Oysa böyle meydana gelmiş olaylarda “hüküm, hüküm sahibinin
hükmüne göre” verilmelidir, kişilerin keyfine göre değil!
İnsanın belli bir zümreyi onaylıyor olması onların yanlış
yapmayacakları anlamına gelmediği gibi işlenen olumsuzluklarında üstünün
örtülmesi hakkını vermez.
Çünkü gerçek hüküm sahibi El Hakim’dir.
O, lanet dediyse lanet, rahmet dediyse rahmettir...
Ötesi yok!
Bundan dolayı hem inandığını iddia edip hem “lanetlenen bir
fiili” onaylamak neyle ve nasıl izah edilebilir ki?
Bir başka safsatanın adı da “günah işleme özgürlüğü”
herzesidir.
Eğer bu eylem bilinçli bir iradeye dayanıyorsa bunun adı
açık ve net bir şekilde “kafirlikle” anlatılabilmektedir!

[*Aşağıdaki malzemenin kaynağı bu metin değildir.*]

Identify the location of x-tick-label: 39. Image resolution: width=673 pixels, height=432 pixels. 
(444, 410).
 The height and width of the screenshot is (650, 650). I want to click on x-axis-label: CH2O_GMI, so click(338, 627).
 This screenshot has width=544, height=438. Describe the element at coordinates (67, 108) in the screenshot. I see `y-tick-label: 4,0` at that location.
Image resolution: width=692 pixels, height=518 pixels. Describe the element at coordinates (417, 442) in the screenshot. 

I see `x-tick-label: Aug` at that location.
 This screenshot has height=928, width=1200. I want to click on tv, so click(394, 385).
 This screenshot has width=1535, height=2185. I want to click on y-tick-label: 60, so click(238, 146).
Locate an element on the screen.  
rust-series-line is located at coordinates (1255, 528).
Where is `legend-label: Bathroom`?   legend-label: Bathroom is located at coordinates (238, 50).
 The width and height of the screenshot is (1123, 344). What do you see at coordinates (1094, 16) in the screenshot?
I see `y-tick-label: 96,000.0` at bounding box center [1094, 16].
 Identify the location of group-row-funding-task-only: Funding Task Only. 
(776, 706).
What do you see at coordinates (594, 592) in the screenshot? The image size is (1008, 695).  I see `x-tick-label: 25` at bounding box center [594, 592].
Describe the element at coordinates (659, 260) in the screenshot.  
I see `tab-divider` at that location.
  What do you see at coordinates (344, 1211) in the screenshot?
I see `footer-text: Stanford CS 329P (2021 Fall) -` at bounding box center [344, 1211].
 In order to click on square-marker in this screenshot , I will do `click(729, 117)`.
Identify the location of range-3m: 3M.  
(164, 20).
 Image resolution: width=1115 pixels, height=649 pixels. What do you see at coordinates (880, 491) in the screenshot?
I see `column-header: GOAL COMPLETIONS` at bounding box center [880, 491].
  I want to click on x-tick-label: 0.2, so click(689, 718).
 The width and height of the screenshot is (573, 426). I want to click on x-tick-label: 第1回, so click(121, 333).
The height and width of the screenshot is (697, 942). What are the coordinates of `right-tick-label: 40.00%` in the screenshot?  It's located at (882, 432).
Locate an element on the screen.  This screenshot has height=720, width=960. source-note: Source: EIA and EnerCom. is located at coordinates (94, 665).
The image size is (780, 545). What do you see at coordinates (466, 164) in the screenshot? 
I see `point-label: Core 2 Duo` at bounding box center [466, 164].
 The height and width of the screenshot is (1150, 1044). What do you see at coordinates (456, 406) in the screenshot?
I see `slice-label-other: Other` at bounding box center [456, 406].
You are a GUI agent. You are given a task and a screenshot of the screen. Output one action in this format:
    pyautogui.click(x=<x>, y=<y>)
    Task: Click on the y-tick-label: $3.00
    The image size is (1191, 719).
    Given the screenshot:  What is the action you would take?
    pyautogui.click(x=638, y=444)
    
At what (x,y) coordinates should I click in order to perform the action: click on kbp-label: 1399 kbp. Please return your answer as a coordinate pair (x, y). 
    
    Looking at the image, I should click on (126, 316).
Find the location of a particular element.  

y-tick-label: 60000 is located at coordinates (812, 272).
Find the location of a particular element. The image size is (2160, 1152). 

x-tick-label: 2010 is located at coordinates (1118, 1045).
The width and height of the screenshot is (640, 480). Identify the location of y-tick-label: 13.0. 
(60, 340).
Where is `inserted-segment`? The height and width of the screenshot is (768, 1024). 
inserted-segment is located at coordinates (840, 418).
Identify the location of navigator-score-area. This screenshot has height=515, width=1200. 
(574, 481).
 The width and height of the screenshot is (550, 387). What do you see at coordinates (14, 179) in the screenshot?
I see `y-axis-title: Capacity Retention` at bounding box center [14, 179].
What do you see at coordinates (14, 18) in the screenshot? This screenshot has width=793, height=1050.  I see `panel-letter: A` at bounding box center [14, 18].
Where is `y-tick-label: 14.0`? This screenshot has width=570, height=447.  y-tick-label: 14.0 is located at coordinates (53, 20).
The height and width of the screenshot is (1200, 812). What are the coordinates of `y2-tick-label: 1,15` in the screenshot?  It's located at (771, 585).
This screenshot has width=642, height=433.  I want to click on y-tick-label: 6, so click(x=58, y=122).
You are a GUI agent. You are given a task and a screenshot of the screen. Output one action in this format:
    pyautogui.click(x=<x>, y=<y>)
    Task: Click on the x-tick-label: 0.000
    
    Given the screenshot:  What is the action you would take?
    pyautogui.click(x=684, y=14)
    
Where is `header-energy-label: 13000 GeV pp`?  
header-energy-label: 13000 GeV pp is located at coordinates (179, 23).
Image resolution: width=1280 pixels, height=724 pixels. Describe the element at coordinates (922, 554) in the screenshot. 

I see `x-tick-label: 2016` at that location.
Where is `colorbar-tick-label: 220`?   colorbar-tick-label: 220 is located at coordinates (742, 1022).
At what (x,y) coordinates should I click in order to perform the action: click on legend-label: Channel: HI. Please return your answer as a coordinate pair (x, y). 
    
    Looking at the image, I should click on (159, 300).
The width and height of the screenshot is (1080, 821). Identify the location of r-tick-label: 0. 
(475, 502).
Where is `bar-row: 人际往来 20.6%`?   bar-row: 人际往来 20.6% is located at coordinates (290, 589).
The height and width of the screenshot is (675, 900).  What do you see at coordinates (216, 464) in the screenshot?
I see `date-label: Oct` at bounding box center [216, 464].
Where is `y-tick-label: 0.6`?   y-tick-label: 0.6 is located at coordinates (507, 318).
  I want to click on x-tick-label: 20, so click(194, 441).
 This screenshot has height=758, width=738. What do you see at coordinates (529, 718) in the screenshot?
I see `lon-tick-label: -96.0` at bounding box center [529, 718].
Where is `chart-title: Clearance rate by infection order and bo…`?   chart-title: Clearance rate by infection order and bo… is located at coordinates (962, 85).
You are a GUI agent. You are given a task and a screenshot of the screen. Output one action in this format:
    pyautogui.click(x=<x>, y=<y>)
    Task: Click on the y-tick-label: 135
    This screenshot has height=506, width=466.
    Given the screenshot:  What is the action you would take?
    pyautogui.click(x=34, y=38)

Çünkü elde olmayan neden başka, karar verip bilinçli uygulama
hali başkadır.
Birinci hal kimya bozulmasının yol açtığı algı
çelişkilerinin ürünü iken, yanlışı doğruyu ayıramama hali, ikinci durumda böyle
bir durumun söz konusu olmayışı tehlikenin boyutlarını da artırmaktadır.
Bilerek uygulanan eylem “inatlaşmanın” ürünüdür.
İnatlaşmak ise tarihte örnekleri sıkça görülen ve anlatılan,
sivrisinek sesinin verdiği rahatsızlıkla kafasını sarayında sarayının duvarına
vurarak parçalayan Nemruttan tutun da, suyun karşısında diz çöküp secde eden
Firavun gibilerine kadar…
Bütün uyarı ve çağrılara rağmen ahlaksız ve edepsizliklerinden
vaz geçmeyen Lut (a.s) azgın kavmi de buna bir örnektir ve yaklaşık yerin 3800
metreye yakın dibine geçmiştir.
Gerçi “yeryüzünü gezip önceki nesillerin başına neler
geldiğini görmediler mi?” diye de kainat kitabının bir çok yerinde dikkat
çekilmektedir.
Kısacası şaşkınlık etrafı sarmış durumda.
Kimin ne dediği anlaşılamadığı gibi, kimin ne anlatmak
istediği de doğrusu pek anlaşılamamaktadır.
Çünkü esastan bir hayli uzak anlatımlar devrededir.
Anlaşılamama nedeni bundandır.
İçinde doğru anlatımın olmadığı anlatımın adına genelde
“yalan” denmektedir.
Yalanın mekanı ise “aslı yok yaylasıdır.”